Patrick Vallance told a news conference that "there is evidence that there is an increased risk for those who have the new variant" but stressed that the data was uncertain.

He said that for a man in his 60s with the original version of the virus, "the average risk is that for 1,000 people who got infected, roughly 10 would be expected to unfortunately die."

"With the new variant, for 1,000 people infected, roughly 13 or 14 people might be expected to die," he said.

But Vallance stressed that "the evidence is not yet strong," and more research is needed.

In contrast to that uncertainty, Vallance said, there is growing confidence that the variant is more easily passed on than the original coronavirus strain. He said it appears to be between 30 percent and 70 percent more transmissible.

Maria Van Kerkhove, the World Health Organization's technical lead on the coronavirus disease-19 (Covid-19), said studies were underway to look at the transmission and severity of new virus variants.

Kerkhove said so far "they haven't seen an increase in severity" but that more transmission could lead to "an overburdened health care system" and thus more deaths.

More infectious strains

The emergence of several, more infectious strains of the novel coronavirus SARS-CoV-2 has worried governments and scientists, who are investigating how and why the virus became more transmissible.

Like all viruses, SARS-CoV-2 mutates in order to maximize its survival chances.

When it replicates, tiny errors in its genetic coding are introduced.

Most of these are inconsequential. But some -- as with the virus variants that emerged recently in Britain, South Africa and Brazil -- can give the virus a decisive new advantage.

"When we keep case numbers high, we are maximizing the virus' opportunities to get into weird situations, that might be rare, and most of them might lead nowhere," said Emma Hodcroft, epidemiologist at the University of Bern.

More cases equal more transmissions, which maximizes the chances that a significant mutation will occur, she said.

"If we keep case numbers lower, we essentially restrict the virus' playground."

Wendy Barclay, a virologist at London's Imperial College, said mutations were, among others, "a combination of how much virus is out there, the number of times you roll the dice defines what happens, coupled with the environment the virus is currently in."

#### The data
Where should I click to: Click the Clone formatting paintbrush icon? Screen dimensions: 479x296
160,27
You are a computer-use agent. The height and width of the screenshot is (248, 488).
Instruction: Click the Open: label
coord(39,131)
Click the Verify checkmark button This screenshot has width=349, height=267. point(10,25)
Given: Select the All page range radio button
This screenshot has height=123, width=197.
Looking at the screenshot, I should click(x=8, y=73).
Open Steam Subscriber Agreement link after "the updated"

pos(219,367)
---
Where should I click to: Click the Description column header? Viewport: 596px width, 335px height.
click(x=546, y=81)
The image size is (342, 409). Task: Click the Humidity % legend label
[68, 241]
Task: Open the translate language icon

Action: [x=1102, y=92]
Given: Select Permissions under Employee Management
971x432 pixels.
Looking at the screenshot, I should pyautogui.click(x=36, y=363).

#### What to do
Answer these questions using the text on coronavirus variants.
1. By how much more transmissible than the original strain does Vallance say the new variant appears to be?
2. At which university does Emma Hodcroft work as an epidemiologist?
3. In which three countries did the recently emerged virus variants appear?

#### Response to the task
1. Between 30 percent and 70 percent more transmissible.
2. The University of Bern.
3. Britain, South Africa and Brazil.